The Object dtype and Performance

The Object dtype and Performance#

When you’re working with a pandas Series or numpy array of integers, all of the entries of those arrays live in the same place in memory. This is because it is easy for a computer to put, say, 100 integers side by side, since it knows that each integer requires exactly 64 bits and so it can put them all end to end and tell the computer that each number starts 64 bits after the last.

But an object array is a little different. Instead of laying all the contents of the array in one place, an object array puts a collection of memory addresses in one place. This is because objects can be of arbitrary size, so you can’t put them all in one place in memory reliably. For example, suppose you had an array that had the following strings: 'this', 'is', 'an', 'array'. The first entry is longer than the second, is the same as the third, and is shorter than the third. You can’t just put them end-to-end and tell the computer “each number starts X bits after the last”.

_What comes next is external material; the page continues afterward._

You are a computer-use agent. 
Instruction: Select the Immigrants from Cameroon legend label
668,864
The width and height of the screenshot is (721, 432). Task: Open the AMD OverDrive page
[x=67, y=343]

But you can do that with memory addresses. So an object array is a collection of memory addresses (each the same size) laid end to end.

But that means that to look at the second entry of an object array, you have to go to the second location in the array, read the address, then go to that address. Moreover, because object arrays can hold anything, you could have an integer in the first entry, and a string in the second entry, so you can’t assume that when you see code like:

my_array * 2

that * will mean the same thing for each entry. In one entry, you might be doing integer multiplication; in another you might be doing floating point multiplication, in another you may be doubling up a list!

Indeed we can see this is we make a numpy object array full of ints and compare it to a numpy integer array. The both have the same content, but they are organized in memory differently:

import numpy as np

object_numbers = np.array(np.arange(1000000), dtype="object")
numbers = np.arange(1000000)
%timeit object_numbers * 2
15.5 ms ± 155 µs per loop (mean ± std. dev. of 7 runs, 100 loops each)
%timeit numbers * 2
683 µs ± 15.7 µs per loop (mean ± std. dev. of 7 runs, 1,000 loops each)

See? Same operation (doubling each entry of arrays with the integers from 0 to 1,000,000), but the object array operation is ~25x slower.